The benefits and downfalls of delegation
We were able to delegate the course days amongst all the organisers so that each of us was responsible for only one day of the course – inviting, corresponding with, and hosting the guest speakers, while also sparring about the other days. During the course, this meant that all of us could find time to fully lean into being participants, while being on standby to support the person responsible for the day. Although this modular design and delegation made it possible to relieve some of the pressure of being course responsible for a given amount of time, it also made us vulnerable, because we didn’t necessarily have a detailed overview of each course day. As fate would have it, one of us got sick, and given the circumstances of the time, this meant a hard boundary: you don’t show up when you’re sick. On this day we managed via the technology and by all of us stepping up.

The course took place after/during weeks of jabs at (if not attacks) on academic freedom and critical research from the Danish parliament. Such attacks were not novel but had been bubbling at the surface at different times throughout the years. We found ourselves in the midst of a “panic” about the very words that served as our key terms. Feminist research and research deemed “political” was being debated right around the time of our final weeks of organising the course. Although we were not directly targets of attacks from individuals or groups in the political landscape, this debate made things a bit tense for us, because we felt like we were perhaps exposing ourselves to some of that ill-will. However, having conversations about the anxiety building up from such attacks eased the tension and made it possible to stay with the excitement. We had to remind ourselves that we were a group (not alone) that could expect support both from our seniors and from our institution.

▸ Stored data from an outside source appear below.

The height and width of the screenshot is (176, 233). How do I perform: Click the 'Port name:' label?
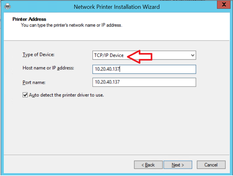(x=34, y=82)
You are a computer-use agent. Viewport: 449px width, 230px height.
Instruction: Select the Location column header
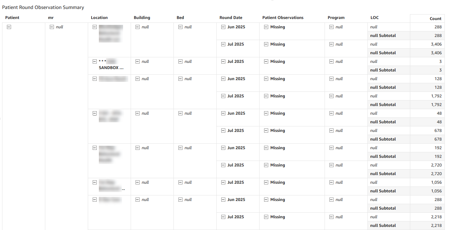(99, 18)
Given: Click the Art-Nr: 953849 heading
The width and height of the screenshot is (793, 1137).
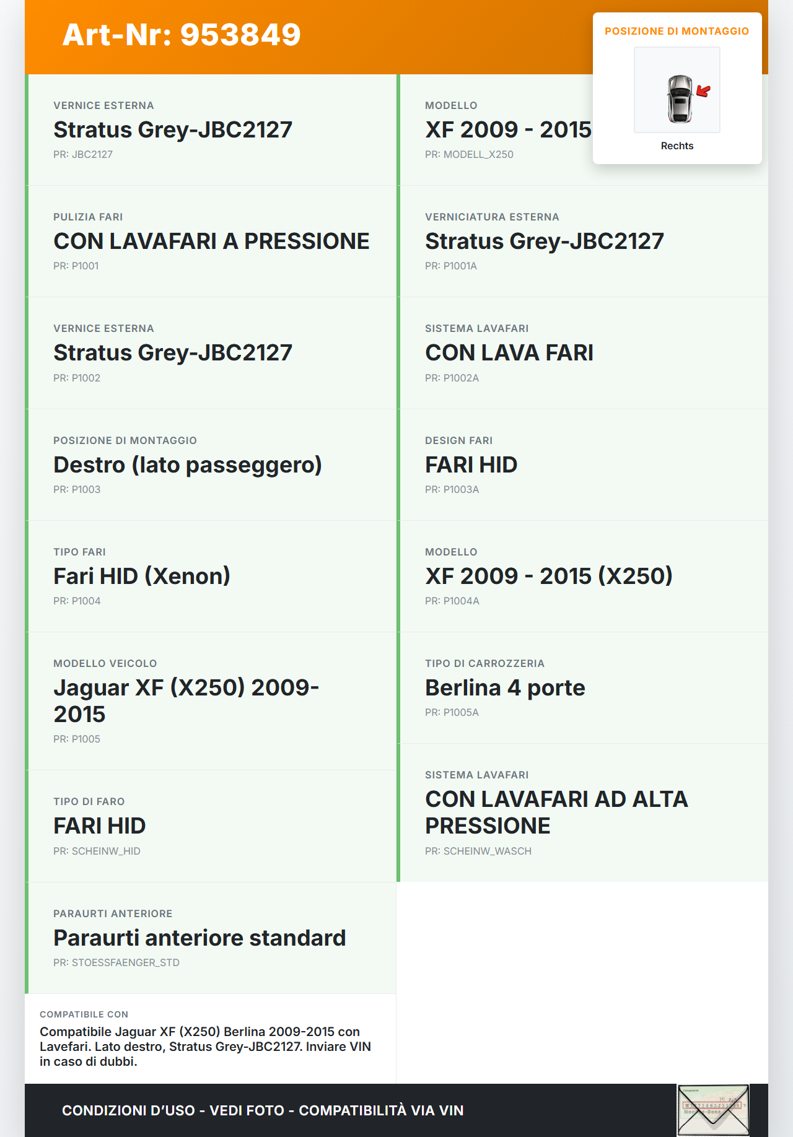Looking at the screenshot, I should tap(182, 35).
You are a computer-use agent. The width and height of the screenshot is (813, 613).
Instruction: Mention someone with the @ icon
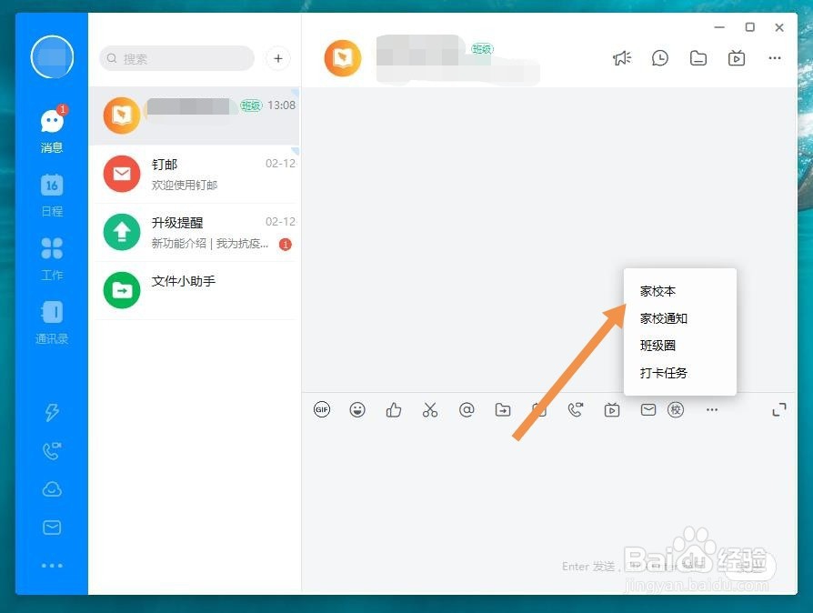pos(467,410)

What we didn’t expect was how strange it would feel to have people show up for the in-person course we had organised… in person! At 9:45 on the Wednesday, people, in the flesh, were filing into the seminar room, and it was almost bizarre that we could finally have such a thing take place given how the last months had isolated us from each other and from the PhD colleagues across institutions, and countries, we had yet to meet! Those minutes where people started showing up was a moment of real dissonance for a lot of us.

 

Key take aways of what made our collective effort work

  • Responsibility! We were a group of PhD students that initially agreed to take equal but different responsibility for the course – without measuring and over-engineering ‘who does what’. During the design process we all kept up to date with the needed planning so we could take turns in stepping up to fulfil different asks, such as: creating The Playbook, sending the application to our PhD School, making the reading list, emailing with participants and lecturers, and so on.
  • Excitement and curiosity! We were all excited about particularly two things: the content of the course, which we severely needed in our PhD education and organising and participating together as a cohort, including both the fun of collaborative work, and getting to know each other better.
  • Supportive senior scholars! While much of the planning was done between us PhD students, it was crucial to be able to ask questions and having moral support from senior scholars that find the theme and content equally important and interesting. On top of that, formally, at our university, organising a course needs to be in collaboration with seniors that can help plan, oversee, and attend to course exams.

So, in sum, the course came about from a nagging question that bubbled up into other questions. From, why does a course not exist on feminist STS, to whether we can be the ones to organise and determine the contours of this subject, to questions about what to include and how best to organise in a feminist way. Rather than resolving these questions, they became the anchors for each of the days of the course, opening up for play and reflections with others. The final days of heightened public discourse on academic freedom only highlighted the importance of putting ourselves into the playful labour of making the pedagogic spaces we need.